Lastly, if you're interested in bioethics and/or health policy, want a copy of notes from the meeting, or wish to be notified of future smaller-scale events like Bioethics Bar Nights, let me know and I'll add you to our email list.



  1. Gender Pay Gap Discussion Notes - 9/12/13

    What is the overall pay gap?
    - 82 cents/dollar, EXCEPT in: bookkeeping, auditing

    Starting neurosurgery assistant professor salary = 440k
    Starting family med assistant professor salary = 166k

    Regarding salary negotiations:
    Have you looked at your benchmarks? Do you understand what you're going to ask for?
    How often do you negotiate for anything?
    - Tip: Ask for a raise based on the search costs of recruitment
    -- See AAMC Data Services website for information on total compensation by specialty

    What's a 5% difference in salary, really?
    - Makes a significant difference at retirement (lifetime earnings)

    Why do you think there is a pay gap?
    - Male vs female roles and expectations? For example, women being expected to take on the roles of caregivers, maintaining the home
    - Assertiveness in men being rewarded vs penalized in women (in terms of promotions and raises)
    - Women choosing not to pursue tenure track ("not now")
    - Stereotyping starting early on (e.g. rough play and risk-taking with a male infant, associating men with science, football)
    - Lack of transparency in salaries (e.g. not knowing what your colleagues make and therefore being unable to compare and know you’re getting shorted)
    - Explicit malice ("Are men trying to keep us down?") vs common interests/social factors, implicit bias, or mentoring

    What are the solutions?
    * Implicit bias
    - Example given of women auditioning for the orchestra behind a curtain gaining more spots
    - Some biases will help you (e.g. in your differentials) but others will hurt you
    -- Therefore be aware of them, start by taking the Harvard Implicit Bias test (
    * Mentoring
    - A peer network is important for support
    - Senior mentors can help you navigate opportunities e.g. research and career paths
    -- If you're not satisfied with the available networks, consider how to change it

  2. # # # Further questions/notes # # #
    JAMA article's key question-- "are unadjusted earnings differences between male and female physicians due to a preference of female physicians for lower-paying specialties (eg, pediatrics or primary care) or do female physicians have less opportunity to enter higher paying specialties despite having similar preferences as male physicians?"

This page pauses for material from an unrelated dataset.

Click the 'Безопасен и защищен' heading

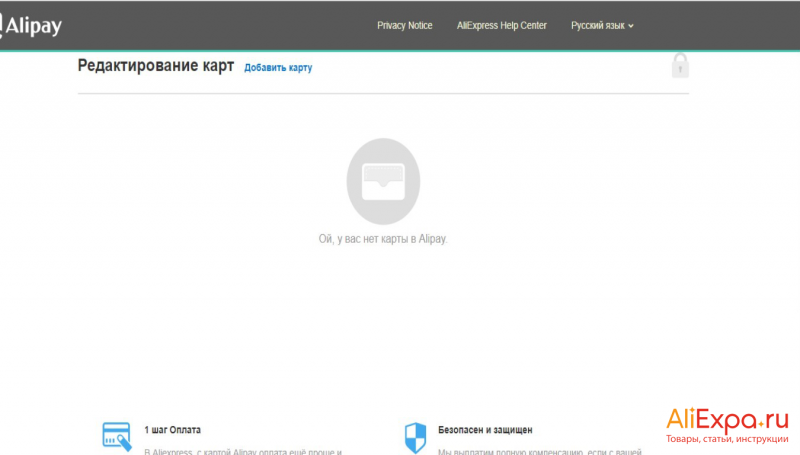tap(485, 430)
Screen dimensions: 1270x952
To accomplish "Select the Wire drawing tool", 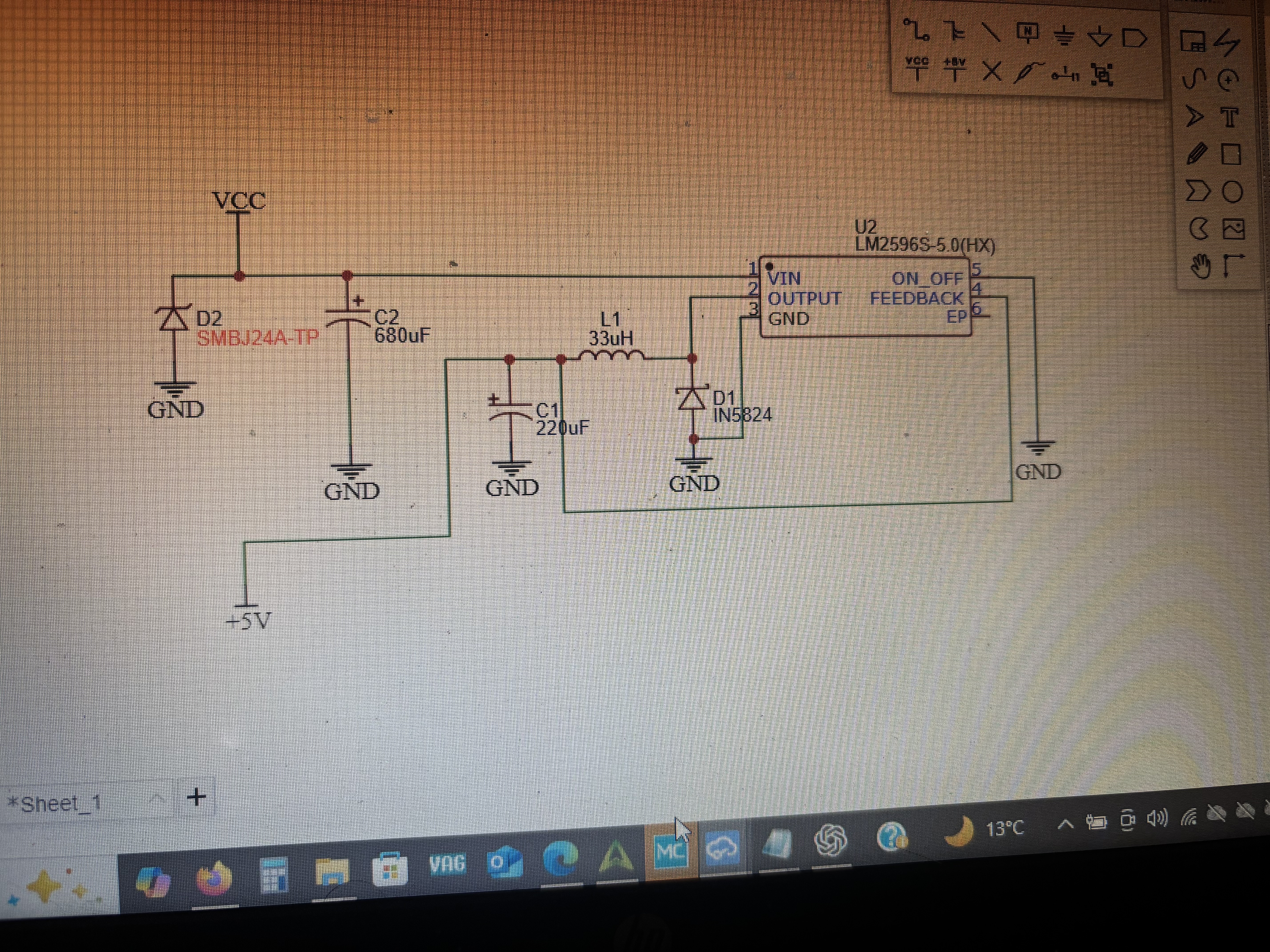I will click(x=916, y=30).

    Health Affairs article (interesting to compare these explanations to the ones discussed at the meeting)--
    Discrimination: "Given that rapid changes in family status probably did not drive our findings, one hypothesis is that women face gender discrimination in the physician labor market in spite of the evolving role of women in the physician workforce. Although this hypothesis cannot be proved or disproved based on our data, it would be difficult to believe that discrimination, after a period of quiescence, has actually been on the rise in recent years."

    Unobserved Aspects of Female Physician's Jobs: "It is possible that the continued influx of women into medicine has reached a tipping point, and physician practices may now be offering greater flexibility and family-friendly attributes that are more appealing to female practitioners but that come at the price of commensurately lower pay...Such an explanation not only is consistent with the pattern observed in the data, but it also suggests that the continued integration of women into the physician workforce is reshaping the practice and business of medicine in ways that need to be measured by variables that are more subtle and comprehensive than salary."

    Employment Negotiations: "we are unwilling to accept the theory that women have become worse negotiators in recent years. It is more likely that women are increasingly paying attention to family considerations as well as salary and advancement potential in their negotiations...Thus, instead of being penalized because of their gender, female physicians may be seeking out employment arrangements that compensate them in other—nonfinancial—ways, and more employers may be beginning to offer such arrangements."